**INSTRUCTIONS TO FOLLOW**
The records must be repeated exactly and in their entirety.

**PROVIDED ENTRIES**
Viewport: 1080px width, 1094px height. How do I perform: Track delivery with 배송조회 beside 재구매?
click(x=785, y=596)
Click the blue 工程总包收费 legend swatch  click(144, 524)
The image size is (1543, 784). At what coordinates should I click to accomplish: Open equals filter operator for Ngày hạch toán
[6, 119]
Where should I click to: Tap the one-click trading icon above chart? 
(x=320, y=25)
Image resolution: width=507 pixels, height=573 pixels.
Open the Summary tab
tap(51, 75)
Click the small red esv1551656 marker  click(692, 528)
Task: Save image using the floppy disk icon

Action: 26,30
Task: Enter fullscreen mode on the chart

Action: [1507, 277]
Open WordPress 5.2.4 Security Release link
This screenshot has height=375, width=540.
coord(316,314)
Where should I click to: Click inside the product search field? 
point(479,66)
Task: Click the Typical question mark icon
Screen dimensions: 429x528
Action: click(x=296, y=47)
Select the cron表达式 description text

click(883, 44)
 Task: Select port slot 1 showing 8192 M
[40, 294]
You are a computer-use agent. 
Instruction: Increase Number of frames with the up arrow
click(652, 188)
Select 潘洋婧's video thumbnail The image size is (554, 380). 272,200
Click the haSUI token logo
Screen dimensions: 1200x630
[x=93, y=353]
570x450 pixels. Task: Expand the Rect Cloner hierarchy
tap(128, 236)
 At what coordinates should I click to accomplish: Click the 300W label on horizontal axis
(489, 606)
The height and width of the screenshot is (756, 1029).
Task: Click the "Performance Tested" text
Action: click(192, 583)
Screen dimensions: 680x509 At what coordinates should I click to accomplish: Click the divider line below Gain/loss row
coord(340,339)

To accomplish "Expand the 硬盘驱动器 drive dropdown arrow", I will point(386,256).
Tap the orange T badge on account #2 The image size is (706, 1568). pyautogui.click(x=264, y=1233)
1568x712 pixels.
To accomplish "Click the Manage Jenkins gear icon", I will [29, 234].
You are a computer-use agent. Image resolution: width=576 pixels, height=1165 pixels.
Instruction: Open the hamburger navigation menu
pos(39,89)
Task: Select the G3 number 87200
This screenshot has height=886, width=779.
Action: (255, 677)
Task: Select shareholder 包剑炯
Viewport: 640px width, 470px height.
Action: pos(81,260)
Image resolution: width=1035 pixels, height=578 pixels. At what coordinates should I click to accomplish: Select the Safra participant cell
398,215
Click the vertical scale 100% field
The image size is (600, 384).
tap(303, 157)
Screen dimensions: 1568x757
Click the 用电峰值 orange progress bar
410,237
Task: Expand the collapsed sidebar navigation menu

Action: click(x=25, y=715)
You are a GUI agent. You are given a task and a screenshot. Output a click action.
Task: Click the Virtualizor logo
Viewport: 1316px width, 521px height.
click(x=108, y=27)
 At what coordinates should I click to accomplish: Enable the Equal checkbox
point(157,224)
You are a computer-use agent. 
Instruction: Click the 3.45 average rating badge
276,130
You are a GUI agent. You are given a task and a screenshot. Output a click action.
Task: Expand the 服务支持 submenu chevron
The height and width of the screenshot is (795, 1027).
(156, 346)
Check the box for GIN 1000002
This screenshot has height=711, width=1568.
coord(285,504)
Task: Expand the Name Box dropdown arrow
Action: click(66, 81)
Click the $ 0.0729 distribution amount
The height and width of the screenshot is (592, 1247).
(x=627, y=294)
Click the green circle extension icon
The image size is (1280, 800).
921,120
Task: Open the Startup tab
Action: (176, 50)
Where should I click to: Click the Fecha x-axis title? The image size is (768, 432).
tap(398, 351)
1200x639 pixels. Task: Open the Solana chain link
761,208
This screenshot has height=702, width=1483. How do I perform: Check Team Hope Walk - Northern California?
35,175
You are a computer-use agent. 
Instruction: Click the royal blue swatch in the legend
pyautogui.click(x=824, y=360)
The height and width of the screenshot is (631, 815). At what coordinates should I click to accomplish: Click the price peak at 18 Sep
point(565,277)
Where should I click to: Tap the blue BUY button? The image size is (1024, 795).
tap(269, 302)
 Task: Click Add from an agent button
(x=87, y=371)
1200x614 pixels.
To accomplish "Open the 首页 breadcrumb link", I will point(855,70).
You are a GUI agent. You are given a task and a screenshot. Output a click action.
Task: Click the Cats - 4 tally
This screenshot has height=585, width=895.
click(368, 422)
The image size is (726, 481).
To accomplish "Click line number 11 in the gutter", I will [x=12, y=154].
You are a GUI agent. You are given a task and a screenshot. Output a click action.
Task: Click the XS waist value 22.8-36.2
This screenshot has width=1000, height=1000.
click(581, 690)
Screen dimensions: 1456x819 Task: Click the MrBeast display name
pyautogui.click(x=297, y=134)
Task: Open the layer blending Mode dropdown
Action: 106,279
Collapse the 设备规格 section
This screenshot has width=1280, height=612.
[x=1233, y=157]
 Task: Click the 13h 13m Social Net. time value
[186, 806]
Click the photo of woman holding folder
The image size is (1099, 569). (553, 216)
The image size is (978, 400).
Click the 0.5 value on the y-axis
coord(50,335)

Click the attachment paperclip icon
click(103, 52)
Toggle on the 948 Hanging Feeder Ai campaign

**TASK RESULT**
Viewport: 1080px width, 1094px height. How do I perform: Track delivery with 배송조회 beside 재구매?
click(x=785, y=596)
Click the blue 工程总包收费 legend swatch  click(144, 524)
The image size is (1543, 784). At what coordinates should I click to accomplish: Open equals filter operator for Ngày hạch toán
[6, 119]
Where should I click to: Tap the one-click trading icon above chart? 
(x=320, y=25)
Image resolution: width=507 pixels, height=573 pixels.
Open the Summary tab
tap(51, 75)
Click the small red esv1551656 marker  click(692, 528)
Task: Save image using the floppy disk icon

Action: 26,30
Task: Enter fullscreen mode on the chart

Action: [1507, 277]
Open WordPress 5.2.4 Security Release link
This screenshot has height=375, width=540.
coord(316,314)
Where should I click to: Click inside the product search field? 
point(479,66)
Task: Click the Typical question mark icon
Screen dimensions: 429x528
Action: click(x=296, y=47)
Select the cron表达式 description text

click(883, 44)
 Task: Select port slot 1 showing 8192 M
[40, 294]
You are a computer-use agent. 
Instruction: Increase Number of frames with the up arrow
click(652, 188)
Select 潘洋婧's video thumbnail The image size is (554, 380). 272,200
Click the haSUI token logo
Screen dimensions: 1200x630
[x=93, y=353]
570x450 pixels. Task: Expand the Rect Cloner hierarchy
tap(128, 236)
 At what coordinates should I click to accomplish: Click the 300W label on horizontal axis
(489, 606)
The height and width of the screenshot is (756, 1029).
Task: Click the "Performance Tested" text
Action: click(192, 583)
Screen dimensions: 680x509 At what coordinates should I click to accomplish: Click the divider line below Gain/loss row
coord(340,339)

To accomplish "Expand the 硬盘驱动器 drive dropdown arrow", I will point(386,256).
Tap the orange T badge on account #2 The image size is (706, 1568). pyautogui.click(x=264, y=1233)
1568x712 pixels.
To accomplish "Click the Manage Jenkins gear icon", I will [29, 234].
You are a computer-use agent. Image resolution: width=576 pixels, height=1165 pixels.
Instruction: Open the hamburger navigation menu
pos(39,89)
Task: Select the G3 number 87200
This screenshot has height=886, width=779.
Action: (255, 677)
Task: Select shareholder 包剑炯
Viewport: 640px width, 470px height.
Action: pos(81,260)
Image resolution: width=1035 pixels, height=578 pixels. At what coordinates should I click to accomplish: Select the Safra participant cell
398,215
Click the vertical scale 100% field
The image size is (600, 384).
tap(303, 157)
Screen dimensions: 1568x757
Click the 用电峰值 orange progress bar
410,237
Task: Expand the collapsed sidebar navigation menu

Action: click(x=25, y=715)
You are a GUI agent. You are given a task and a screenshot. Output a click action.
Task: Click the Virtualizor logo
Viewport: 1316px width, 521px height.
click(x=108, y=27)
 At what coordinates should I click to accomplish: Enable the Equal checkbox
point(157,224)
You are a computer-use agent. 
Instruction: Click the 3.45 average rating badge
276,130
You are a GUI agent. You are given a task and a screenshot. Output a click action.
Task: Expand the 服务支持 submenu chevron
The height and width of the screenshot is (795, 1027).
(156, 346)
Check the box for GIN 1000002
This screenshot has height=711, width=1568.
coord(285,504)
Task: Expand the Name Box dropdown arrow
Action: click(66, 81)
Click the $ 0.0729 distribution amount
The height and width of the screenshot is (592, 1247).
(x=627, y=294)
Click the green circle extension icon
The image size is (1280, 800).
921,120
Task: Open the Startup tab
Action: (176, 50)
Where should I click to: Click the Fecha x-axis title? The image size is (768, 432).
tap(398, 351)
1200x639 pixels. Task: Open the Solana chain link
761,208
This screenshot has height=702, width=1483. How do I perform: Check Team Hope Walk - Northern California?
35,175
You are a computer-use agent. 
Instruction: Click the royal blue swatch in the legend
pyautogui.click(x=824, y=360)
The height and width of the screenshot is (631, 815). At what coordinates should I click to accomplish: Click the price peak at 18 Sep
point(565,277)
Where should I click to: Tap the blue BUY button? The image size is (1024, 795).
tap(269, 302)
 Task: Click Add from an agent button
(x=87, y=371)
1200x614 pixels.
To accomplish "Open the 首页 breadcrumb link", I will point(855,70).
You are a GUI agent. You are given a task and a screenshot. Output a click action.
Task: Click the Cats - 4 tally
This screenshot has height=585, width=895.
click(368, 422)
The image size is (726, 481).
To accomplish "Click line number 11 in the gutter", I will [x=12, y=154].
You are a GUI agent. You are given a task and a screenshot. Output a click action.
Task: Click the XS waist value 22.8-36.2
This screenshot has width=1000, height=1000.
click(581, 690)
Screen dimensions: 1456x819 Task: Click the MrBeast display name
pyautogui.click(x=297, y=134)
Task: Open the layer blending Mode dropdown
Action: 106,279
Collapse the 设备规格 section
This screenshot has width=1280, height=612.
[x=1233, y=157]
 Task: Click the 13h 13m Social Net. time value
[186, 806]
Click the photo of woman holding folder
The image size is (1099, 569). (553, 216)
The image size is (978, 400).
Click the 0.5 value on the y-axis
coord(50,335)

Click the attachment paperclip icon
click(103, 52)
Toggle on the 948 Hanging Feeder Ai campaign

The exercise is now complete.